Motorsport is littered with one-off specials, but few have had quite as much of an impact as the Chevrolet Monte Carlo created via a woeful Hollywood movie sequel and one of NASCAR's best ever team and driver combinations

As the 1997 NASCAR Cup season approached its mid-point, Jeff Gordon and a dinosaur would be just about the most dramatic juxtaposition you could put together in motorsport at that time - the first a mid-20s upstart at the height of his powers and the latter, extinct.

But a certain Hollywood movie and a team and driver willing to push the envelope brought the two together as NASCAR history was created that season.

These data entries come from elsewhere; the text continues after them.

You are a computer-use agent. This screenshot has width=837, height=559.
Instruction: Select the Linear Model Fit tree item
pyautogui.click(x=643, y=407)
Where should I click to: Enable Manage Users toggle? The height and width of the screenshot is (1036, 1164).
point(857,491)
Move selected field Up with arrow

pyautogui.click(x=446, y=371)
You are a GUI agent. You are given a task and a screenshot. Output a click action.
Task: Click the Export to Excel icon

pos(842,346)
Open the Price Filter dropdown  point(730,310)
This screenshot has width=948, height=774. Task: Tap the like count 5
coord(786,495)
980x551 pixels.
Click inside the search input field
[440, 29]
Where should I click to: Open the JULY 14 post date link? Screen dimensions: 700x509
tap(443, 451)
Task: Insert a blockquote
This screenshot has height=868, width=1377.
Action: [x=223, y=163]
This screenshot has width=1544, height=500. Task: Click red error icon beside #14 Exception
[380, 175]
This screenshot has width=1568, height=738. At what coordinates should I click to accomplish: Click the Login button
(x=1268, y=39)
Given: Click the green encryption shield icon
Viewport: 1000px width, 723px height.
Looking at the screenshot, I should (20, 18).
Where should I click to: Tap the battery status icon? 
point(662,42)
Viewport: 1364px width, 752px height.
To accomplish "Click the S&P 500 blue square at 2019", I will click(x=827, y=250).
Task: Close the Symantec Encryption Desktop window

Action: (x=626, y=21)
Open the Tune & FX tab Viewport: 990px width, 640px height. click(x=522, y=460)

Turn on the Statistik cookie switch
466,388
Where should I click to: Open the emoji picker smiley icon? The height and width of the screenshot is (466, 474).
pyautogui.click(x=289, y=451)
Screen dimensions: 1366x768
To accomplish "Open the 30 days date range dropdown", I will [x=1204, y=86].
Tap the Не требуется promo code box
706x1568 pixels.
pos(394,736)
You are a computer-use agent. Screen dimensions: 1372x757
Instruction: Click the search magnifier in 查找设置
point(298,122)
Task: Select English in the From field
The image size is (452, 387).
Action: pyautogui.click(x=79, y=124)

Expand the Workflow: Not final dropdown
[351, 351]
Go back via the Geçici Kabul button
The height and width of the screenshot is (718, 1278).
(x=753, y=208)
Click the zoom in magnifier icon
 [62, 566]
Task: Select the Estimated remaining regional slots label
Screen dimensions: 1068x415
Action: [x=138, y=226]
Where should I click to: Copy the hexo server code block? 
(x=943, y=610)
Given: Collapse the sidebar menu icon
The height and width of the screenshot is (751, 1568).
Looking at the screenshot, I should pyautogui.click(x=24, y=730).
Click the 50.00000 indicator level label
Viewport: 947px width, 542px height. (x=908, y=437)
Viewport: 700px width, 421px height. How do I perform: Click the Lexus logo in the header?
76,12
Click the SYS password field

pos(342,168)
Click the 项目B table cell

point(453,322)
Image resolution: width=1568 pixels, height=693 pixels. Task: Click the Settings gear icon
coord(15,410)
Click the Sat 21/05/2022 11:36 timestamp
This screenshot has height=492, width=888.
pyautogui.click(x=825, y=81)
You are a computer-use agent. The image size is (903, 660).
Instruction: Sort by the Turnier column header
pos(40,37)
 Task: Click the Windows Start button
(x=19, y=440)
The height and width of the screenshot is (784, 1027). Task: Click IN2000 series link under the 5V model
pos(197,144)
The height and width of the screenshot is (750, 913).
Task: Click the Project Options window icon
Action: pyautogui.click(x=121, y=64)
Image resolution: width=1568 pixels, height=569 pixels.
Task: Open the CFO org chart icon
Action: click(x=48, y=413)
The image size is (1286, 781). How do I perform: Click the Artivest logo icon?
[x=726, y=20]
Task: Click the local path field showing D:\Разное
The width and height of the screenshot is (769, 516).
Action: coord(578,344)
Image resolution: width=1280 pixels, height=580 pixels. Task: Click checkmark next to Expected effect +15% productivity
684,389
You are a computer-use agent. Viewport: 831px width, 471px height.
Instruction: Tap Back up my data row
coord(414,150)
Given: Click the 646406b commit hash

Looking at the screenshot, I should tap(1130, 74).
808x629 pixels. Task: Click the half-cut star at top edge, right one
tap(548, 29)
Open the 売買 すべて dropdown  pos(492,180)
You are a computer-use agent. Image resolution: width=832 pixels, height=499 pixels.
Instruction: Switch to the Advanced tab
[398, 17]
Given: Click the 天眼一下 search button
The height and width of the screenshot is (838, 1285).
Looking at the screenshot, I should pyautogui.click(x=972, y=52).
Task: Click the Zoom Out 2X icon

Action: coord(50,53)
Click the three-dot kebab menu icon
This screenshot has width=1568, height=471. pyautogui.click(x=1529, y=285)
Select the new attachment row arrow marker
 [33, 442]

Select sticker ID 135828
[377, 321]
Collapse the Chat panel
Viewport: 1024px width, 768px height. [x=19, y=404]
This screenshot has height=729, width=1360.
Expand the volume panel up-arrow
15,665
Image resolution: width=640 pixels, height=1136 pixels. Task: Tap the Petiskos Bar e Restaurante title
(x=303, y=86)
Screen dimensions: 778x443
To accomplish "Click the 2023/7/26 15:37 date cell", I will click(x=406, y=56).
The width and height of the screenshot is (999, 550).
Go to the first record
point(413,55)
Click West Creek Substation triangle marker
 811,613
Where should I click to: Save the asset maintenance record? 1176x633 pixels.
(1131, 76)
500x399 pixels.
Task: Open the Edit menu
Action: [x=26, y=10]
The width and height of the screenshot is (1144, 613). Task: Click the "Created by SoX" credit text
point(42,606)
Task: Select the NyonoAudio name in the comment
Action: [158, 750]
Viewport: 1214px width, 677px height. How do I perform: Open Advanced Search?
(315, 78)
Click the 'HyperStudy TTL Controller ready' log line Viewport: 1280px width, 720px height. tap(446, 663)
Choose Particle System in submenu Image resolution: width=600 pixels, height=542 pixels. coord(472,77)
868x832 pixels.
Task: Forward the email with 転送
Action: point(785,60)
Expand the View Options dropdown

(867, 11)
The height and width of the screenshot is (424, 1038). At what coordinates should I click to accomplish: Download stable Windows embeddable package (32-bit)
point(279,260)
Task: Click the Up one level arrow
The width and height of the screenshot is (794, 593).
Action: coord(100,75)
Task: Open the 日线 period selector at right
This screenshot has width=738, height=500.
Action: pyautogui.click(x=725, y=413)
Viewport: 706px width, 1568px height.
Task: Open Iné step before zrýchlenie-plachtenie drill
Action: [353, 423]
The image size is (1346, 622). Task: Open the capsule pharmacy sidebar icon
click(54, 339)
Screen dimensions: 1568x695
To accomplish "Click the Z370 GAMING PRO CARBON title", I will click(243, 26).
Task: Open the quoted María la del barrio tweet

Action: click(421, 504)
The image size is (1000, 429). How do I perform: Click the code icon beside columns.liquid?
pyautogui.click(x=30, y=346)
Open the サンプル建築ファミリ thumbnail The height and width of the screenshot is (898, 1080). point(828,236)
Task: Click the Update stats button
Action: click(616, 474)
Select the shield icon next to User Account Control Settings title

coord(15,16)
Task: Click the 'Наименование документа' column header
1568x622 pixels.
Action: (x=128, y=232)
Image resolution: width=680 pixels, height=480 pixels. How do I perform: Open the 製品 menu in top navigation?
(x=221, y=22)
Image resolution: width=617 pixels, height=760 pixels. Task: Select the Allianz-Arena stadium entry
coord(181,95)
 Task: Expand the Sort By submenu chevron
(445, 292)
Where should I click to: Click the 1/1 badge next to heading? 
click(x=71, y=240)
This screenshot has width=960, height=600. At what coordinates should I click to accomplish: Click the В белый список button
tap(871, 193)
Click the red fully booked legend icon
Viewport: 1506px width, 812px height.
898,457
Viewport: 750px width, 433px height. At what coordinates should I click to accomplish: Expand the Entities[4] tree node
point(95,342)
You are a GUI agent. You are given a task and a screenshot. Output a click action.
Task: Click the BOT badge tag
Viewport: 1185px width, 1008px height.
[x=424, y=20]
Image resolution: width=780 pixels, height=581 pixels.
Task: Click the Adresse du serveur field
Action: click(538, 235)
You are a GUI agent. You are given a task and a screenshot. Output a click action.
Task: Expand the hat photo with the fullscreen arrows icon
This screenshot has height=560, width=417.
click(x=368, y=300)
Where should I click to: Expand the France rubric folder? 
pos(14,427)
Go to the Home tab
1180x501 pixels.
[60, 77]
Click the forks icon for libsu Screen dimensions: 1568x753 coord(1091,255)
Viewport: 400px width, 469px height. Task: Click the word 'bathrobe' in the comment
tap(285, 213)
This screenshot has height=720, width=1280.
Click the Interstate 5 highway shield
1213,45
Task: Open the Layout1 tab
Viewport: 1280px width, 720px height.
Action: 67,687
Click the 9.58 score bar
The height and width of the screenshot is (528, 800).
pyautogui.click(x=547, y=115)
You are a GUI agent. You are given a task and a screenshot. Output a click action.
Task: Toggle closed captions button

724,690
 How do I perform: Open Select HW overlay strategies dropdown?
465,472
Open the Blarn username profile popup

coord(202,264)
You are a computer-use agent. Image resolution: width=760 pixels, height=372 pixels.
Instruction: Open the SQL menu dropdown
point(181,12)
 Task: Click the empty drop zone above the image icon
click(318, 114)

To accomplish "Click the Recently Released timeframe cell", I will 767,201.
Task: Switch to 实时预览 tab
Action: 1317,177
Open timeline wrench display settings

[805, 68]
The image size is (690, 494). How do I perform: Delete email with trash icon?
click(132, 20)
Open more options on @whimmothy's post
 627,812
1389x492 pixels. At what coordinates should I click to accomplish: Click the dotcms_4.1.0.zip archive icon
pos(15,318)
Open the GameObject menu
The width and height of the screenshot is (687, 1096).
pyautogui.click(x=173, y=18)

The Chevrolet Monte Carlo in question was named T-Rex and it was about to change everything.

Gordon burst onto the scene in 1992 and, after his third full season of competition in the Cup Series in 1995, he and his Hendrick Motorsports team had changed the face of stock car racing forever.

Gordon's California good lucks, perfect sponsor regurgitation in victory lane and unmatched pace out on the track turned him and the #24 team - nicknamed the 'Rainbow Warriors' due to their paint scheme initiated by longstanding backer DuPont - into a marketing machine destined for the cereal boxes and backpacks of America.

From a series traditionally dominated by moustachioed, tobacco chewing pick-up drivers, the revolutionary team gave NASCAR a smarter, cleaner image which would transform it into the business and marketing-driven juggernaut it is today.

After Gordon sealed the 1995 Daytona 500 - becoming the youngest driver ever to do so at the time - he and Hendrick marched on to the title that year, and then narrowly missed out in 1996.

But come the 1997 All-Star race - a one week break in championship competition where champions of NASCAR and Daytona were entered into a short shootout for cash in Charlotte - the crew was already on its way to righting the wrong of the year before and a title was seemingly on the way.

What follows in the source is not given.